É justamente esse o ponto. Aqueles que defendem que o aquecimento global não acontece em função da ação do homem sobre a natureza acusam seus oponentes em um quesito: justamente na objetividade e na neutralidade dos dados e interpretações dos fatos científicos! A ideia dessa corrente é que o aquecimento global ocorra simplesmente como um movimento do clima durante a longa história do planeta. Segundo seus raciocínios, os dados mostram que a correlação desmatamento - emissão de gás carbônico na atmosfera X aumento da temperatura do planeta não são lineares, nem ocorrem de maneira diretamente proporcional. Os momentos mais quentes da história moderna não coincidem com os picos de desmatamento ou queima de combustíveis fósseis por parte do ser humano. Pelo contrário, os dados considerados sob uma cronologia um pouco mais estendida e dilatada mostram que o planeta está esfriando! E a acusação é de que, mesmo os dados sendo os mesmos, existe um "interesse" por detrás das conclusões que se tiram a partir desses dados. E esses interesses, nesse caso, funcionam para criar um tipo de "alarme" generalizado no mundo todo, o que pode servir a algum propósito do qual ainda não temos muitas ideias. Existem exemplos para essa conclusão. Não conheço todos e precisaríamos de um espaço consideravelmente maior para analisá-los, mas há casos onde as decisões sobre o que concluir ou não concluir, o que divulgar ou não divulgar saíram do campo da ciência e passaram pelo campo político. E aí, perderam completamente a neutralidade. E junto com ela, a objetividade. Também, quanto ao meu propósito, não tenho por pretensão julgar se os ativistas pré-aquecimento global ou os contrários estão certos ou errados. O que proponho refletir é apenas a neutralidade e a objetividade dos fatos, não a veracidade da corrente A ou B.
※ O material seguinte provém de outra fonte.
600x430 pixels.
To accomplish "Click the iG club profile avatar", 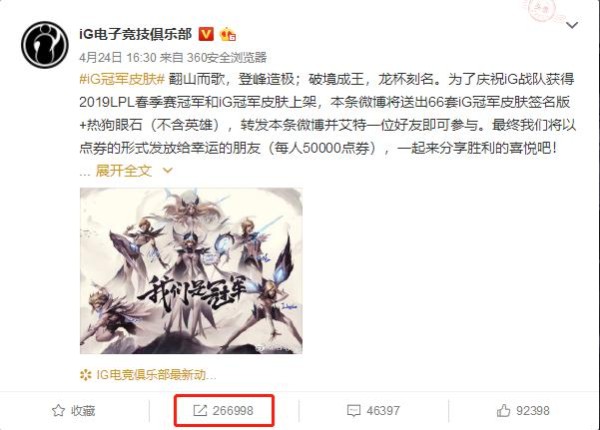I will pos(45,44).
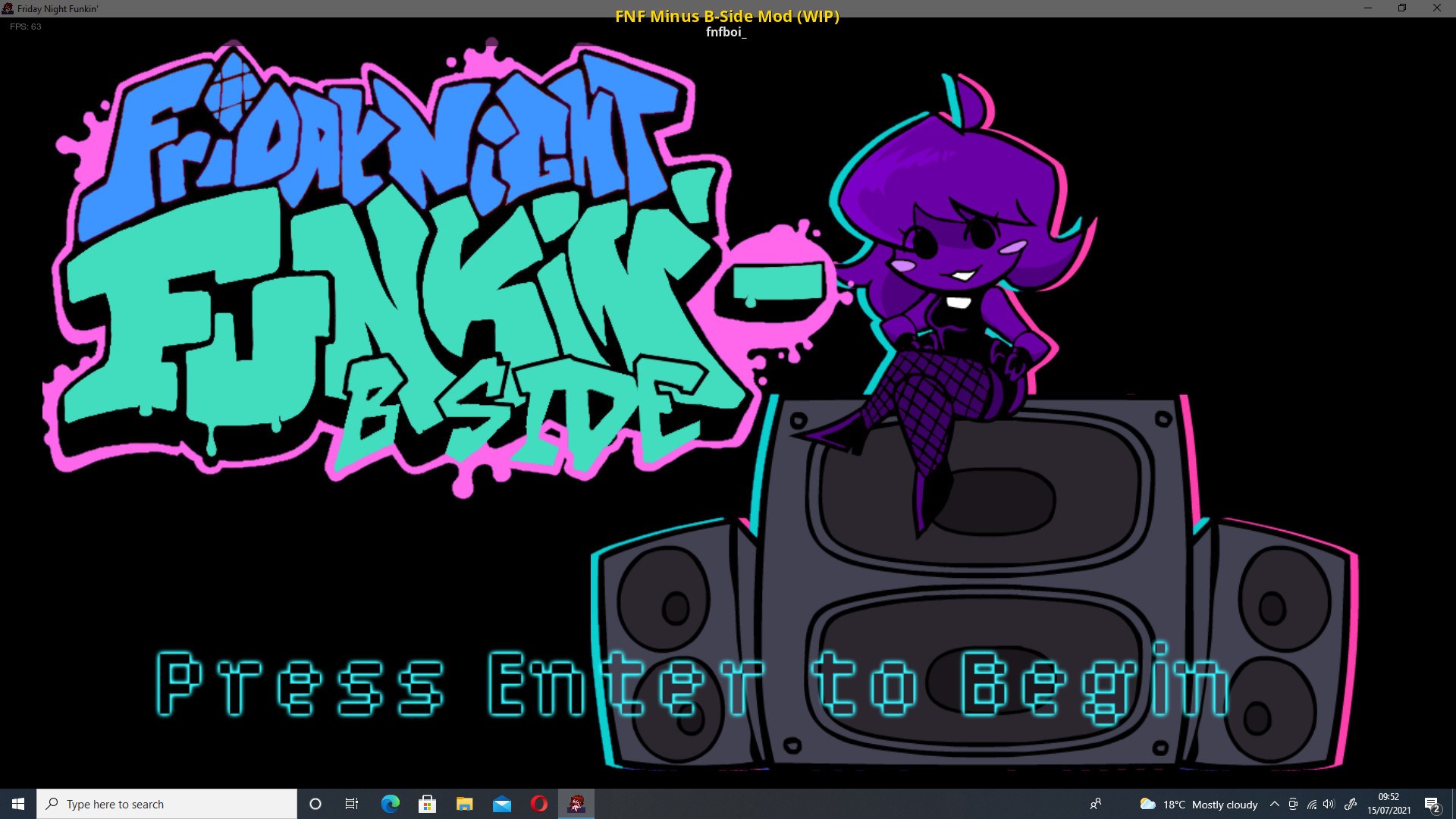Click the clock showing 09:52
The width and height of the screenshot is (1456, 819).
tap(1389, 804)
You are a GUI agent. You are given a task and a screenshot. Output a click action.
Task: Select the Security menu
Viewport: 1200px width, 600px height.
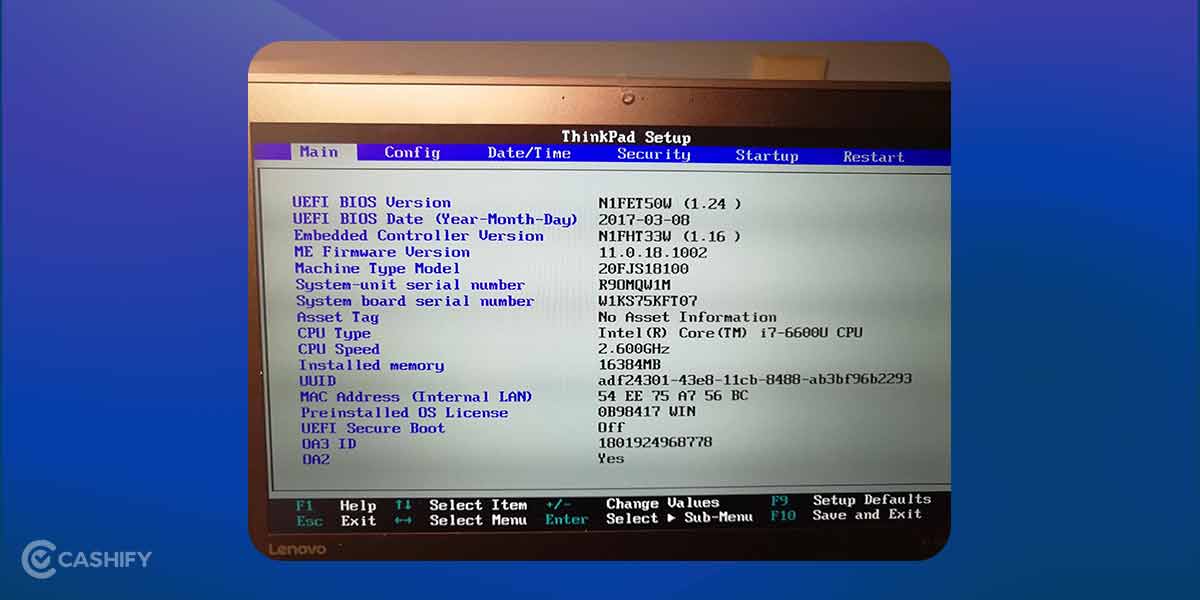coord(655,153)
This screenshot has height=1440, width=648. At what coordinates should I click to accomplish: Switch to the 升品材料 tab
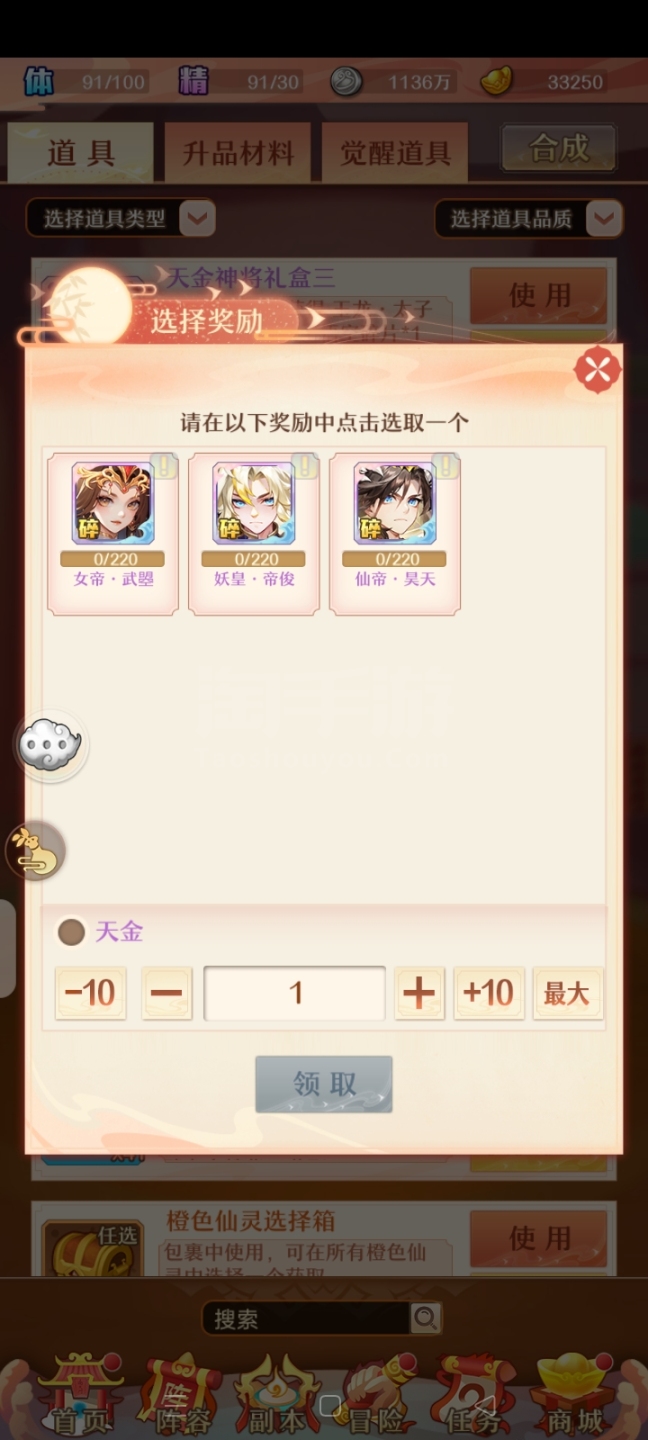point(238,153)
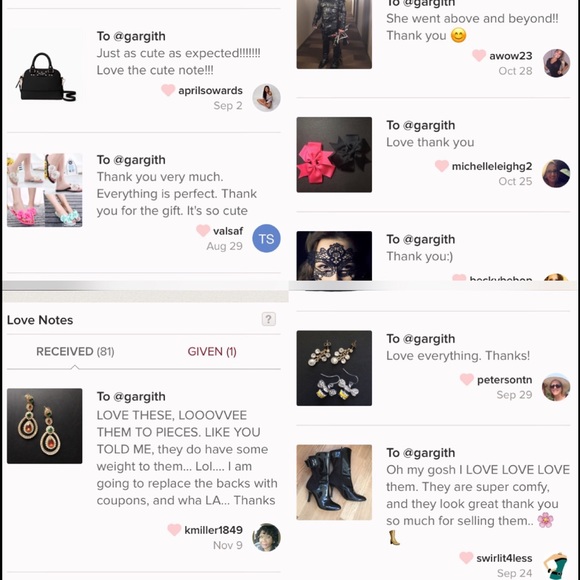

Um outro caso que me ocorre é a análise feita pelo cineasta americano Michael Moore, um dos maiores ativistas anti-Bush dos Estados Unidos no seu documentário Tiros em Columbine (baseado na trágica história do estudante universitário que abriu fogo numa Universidade na cidade de Columbine). Nele, Moore analisa criticamente a política americana sobre a posse, venda e controle de armas. Ele descreve como foi a estratégia governamental para provocar o "terror coletivo", instalando em todo o país uma atmosfera de medo e pavor através dos meios de comunicação. Isso, claro, servindo a interesses político-econômicos de uma das maiores indústrias bélicas do mundo. Assim, os fatos, teoricamente objetivos e exibidos com neutralidade e imparcialidade demonstraram ser todos esses adjetivos questionáveis. É a informação servindo a interesses, sejam eles políticos, econômicos ou de qualquer outra natureza. No outro caso, é a ciência servindo a interesses da mesma ou de outra espécie.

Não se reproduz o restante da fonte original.